El oficial mayor, Oscar Valle Portilla, reveló un dato que matiza –una vez más– la acción presumida por la administración municipal: “estas cuatro empresas se enteraron que era recurso de la federación, por lo que no querían tener problemas y se firmó el contrato de devolución”, reportó Xochiquetzal Rangel en su nota.

Un matiz que muestra que no se trató de una gestión promovida al cien por ciento por la administración actual, sino de un efecto afortunado de la denuncia motivada por el reclamo de esos recursos por parte de la Federación.

Ahora, con motivo de la Semana Santa, en una iniciativa conjunta con Gobierno del Estado, el ayuntamiento anuncia la conversión de la Alameda Juan Sarabia en una Zona de Convivencia a partir del domingo, aunque, de último momento, les saltó una omisión: no se atendieron las condiciones de descuido en el que se encuentra ese inmenso jardín.

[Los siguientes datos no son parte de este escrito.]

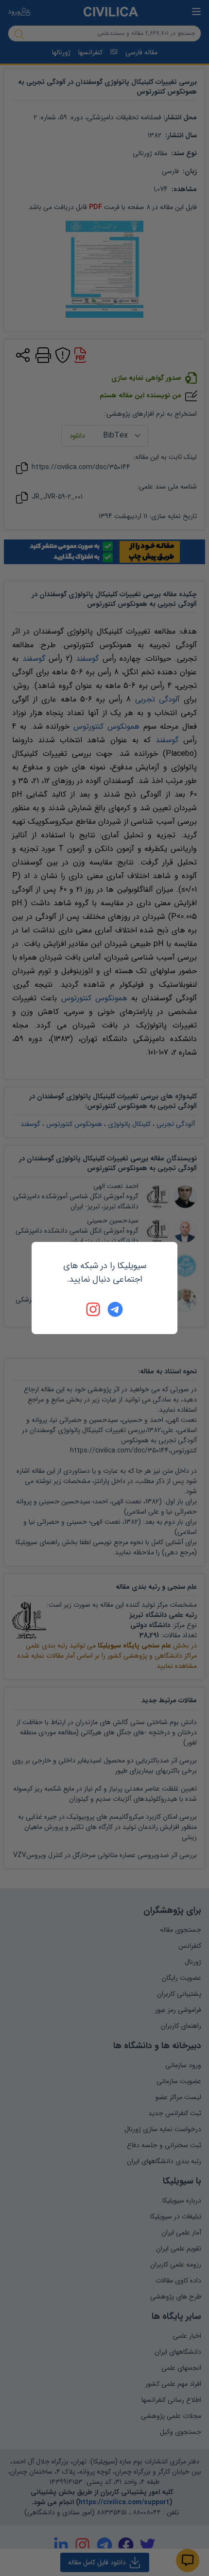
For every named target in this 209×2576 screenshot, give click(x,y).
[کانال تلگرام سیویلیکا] (115, 1309)
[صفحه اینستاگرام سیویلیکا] (94, 1309)
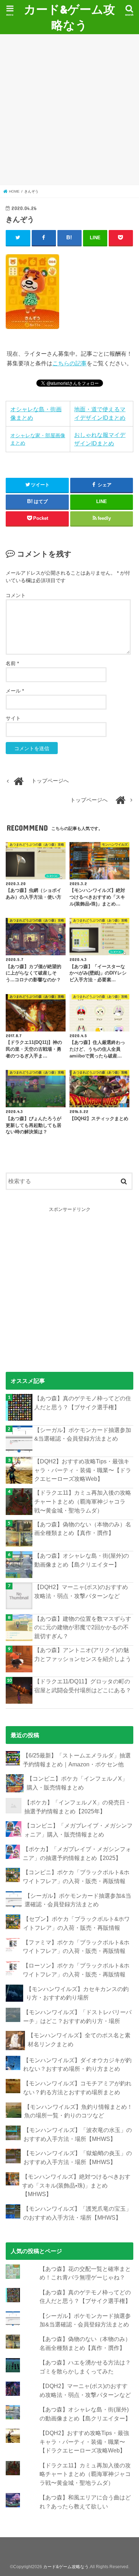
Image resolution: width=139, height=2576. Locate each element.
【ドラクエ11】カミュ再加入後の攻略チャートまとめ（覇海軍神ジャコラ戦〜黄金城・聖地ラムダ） (82, 1501)
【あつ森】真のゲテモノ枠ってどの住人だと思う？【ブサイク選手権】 (82, 1402)
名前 (12, 663)
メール (15, 691)
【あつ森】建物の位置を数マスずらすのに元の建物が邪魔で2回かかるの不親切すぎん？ (82, 1627)
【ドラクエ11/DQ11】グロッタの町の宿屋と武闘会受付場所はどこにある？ (82, 1685)
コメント (16, 595)
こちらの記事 (69, 363)
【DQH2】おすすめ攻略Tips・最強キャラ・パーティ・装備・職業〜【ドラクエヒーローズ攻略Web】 (82, 1470)
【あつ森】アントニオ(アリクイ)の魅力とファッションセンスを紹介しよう (82, 1654)
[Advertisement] (69, 109)
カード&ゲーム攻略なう (69, 17)
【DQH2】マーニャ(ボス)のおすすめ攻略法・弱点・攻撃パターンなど (81, 1591)
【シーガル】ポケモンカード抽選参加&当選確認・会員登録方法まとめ (82, 1434)
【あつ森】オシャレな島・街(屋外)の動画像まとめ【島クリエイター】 (81, 1560)
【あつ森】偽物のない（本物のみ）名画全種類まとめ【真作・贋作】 (82, 1528)
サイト (13, 718)
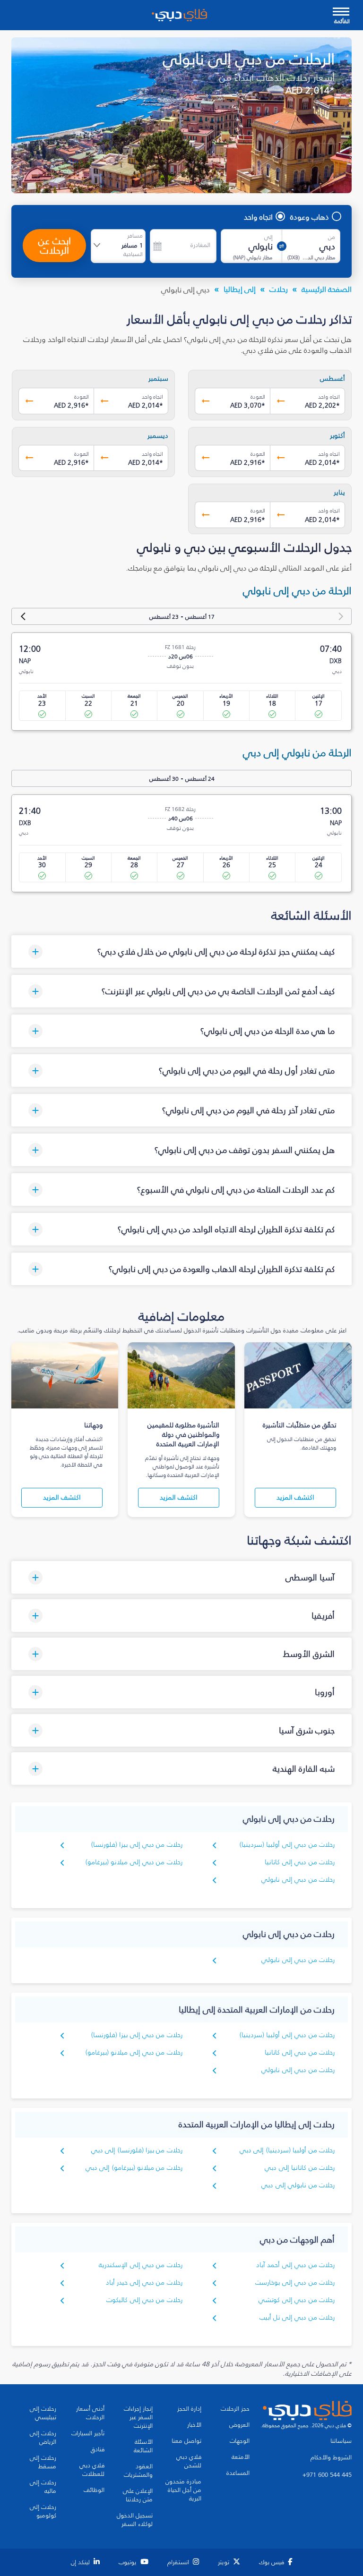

El secretario general, Sebastián Pérez, se vio obligado a anunciar que de inmediato comenzarán a trabajar en la Alameda.

Si la idea de una Zona de Convivencia para este periodo vacacional fue iniciativa de los funcionarios municipales cuenta con un elemento reactivo ante el descuido de la Alameda. En el resto de los casos con efecto mediático aquí señalados no se han distinguido por una iniciativa propia porque más bien han sido reacción a circunstancias que se les han presentado.

Han pasado más de seis meses desde el inicio de la administración de Xavier Nava Palacios y es tiempo más que suficiente para que esas acciones que puedan sonar fuerte sean cien por ciento una iniciativa propia y no un acto más que abone a pensar que se trata de un Ayuntamiento reactivo.